** Exercise data follows **

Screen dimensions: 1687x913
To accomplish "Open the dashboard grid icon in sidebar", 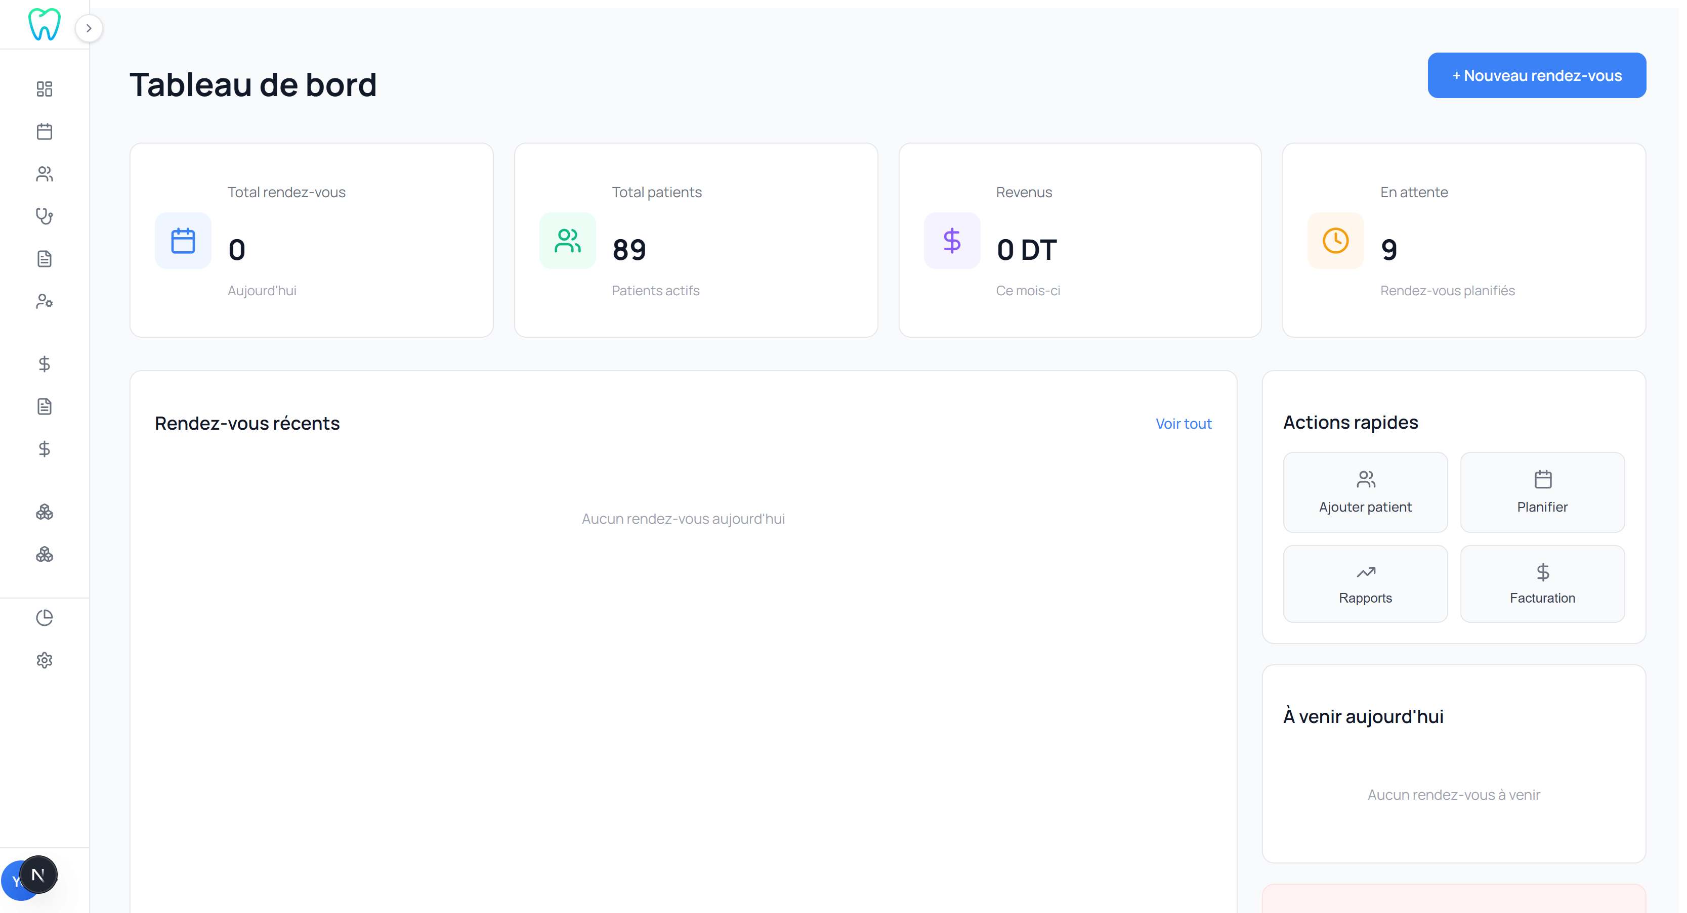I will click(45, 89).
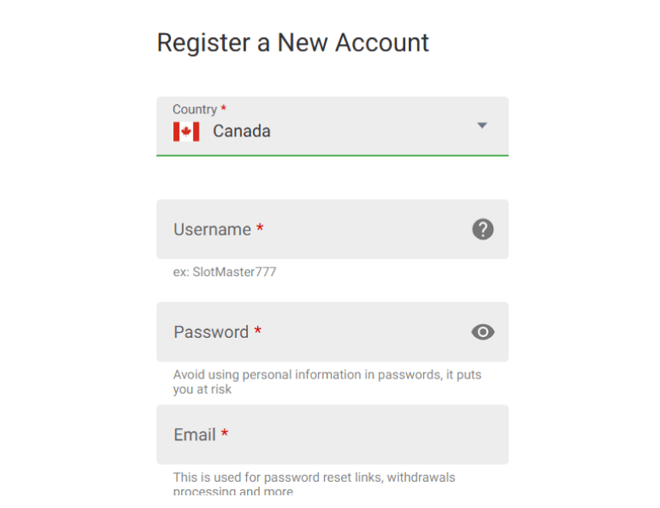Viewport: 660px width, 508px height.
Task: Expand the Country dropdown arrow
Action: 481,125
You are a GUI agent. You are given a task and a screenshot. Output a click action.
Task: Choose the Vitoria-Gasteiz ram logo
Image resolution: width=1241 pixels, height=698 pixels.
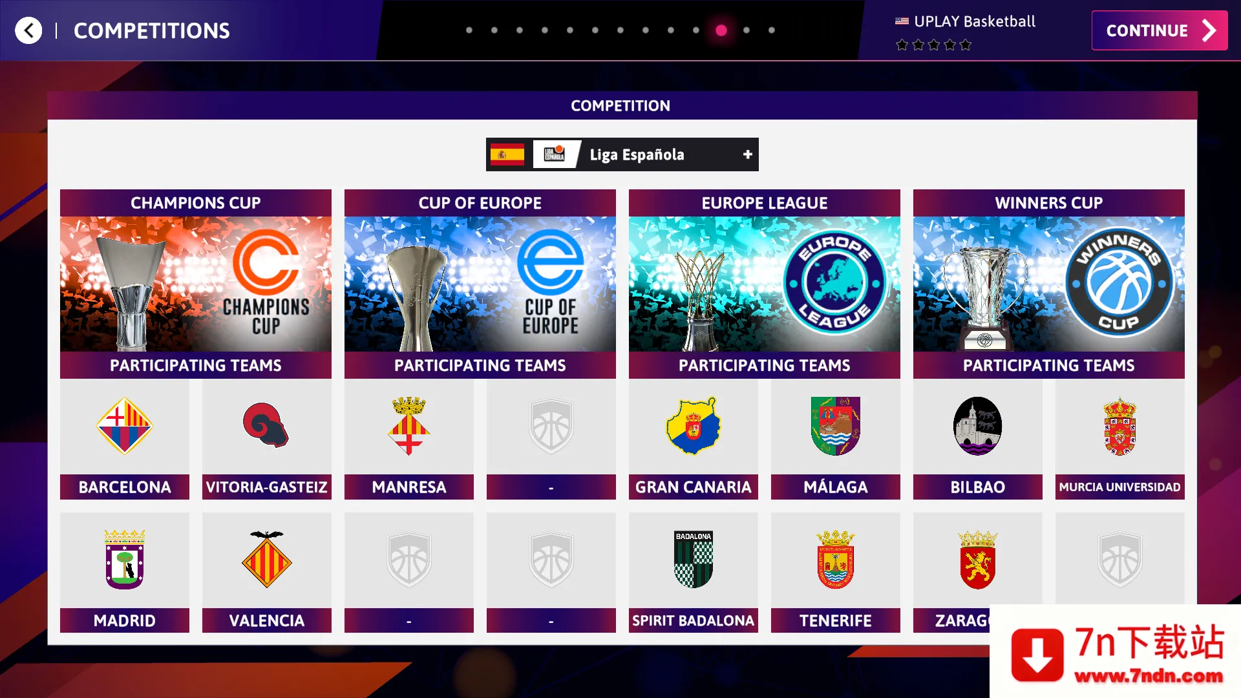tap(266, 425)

** End of Exercise data **

● Work to be completed: Return only the lines from the one containing "Image resolution: width=1241" through the last line of the entries above, exactly as written and without pictures.

● Solution for this task:
Image resolution: width=1241 pixels, height=698 pixels.
tap(266, 425)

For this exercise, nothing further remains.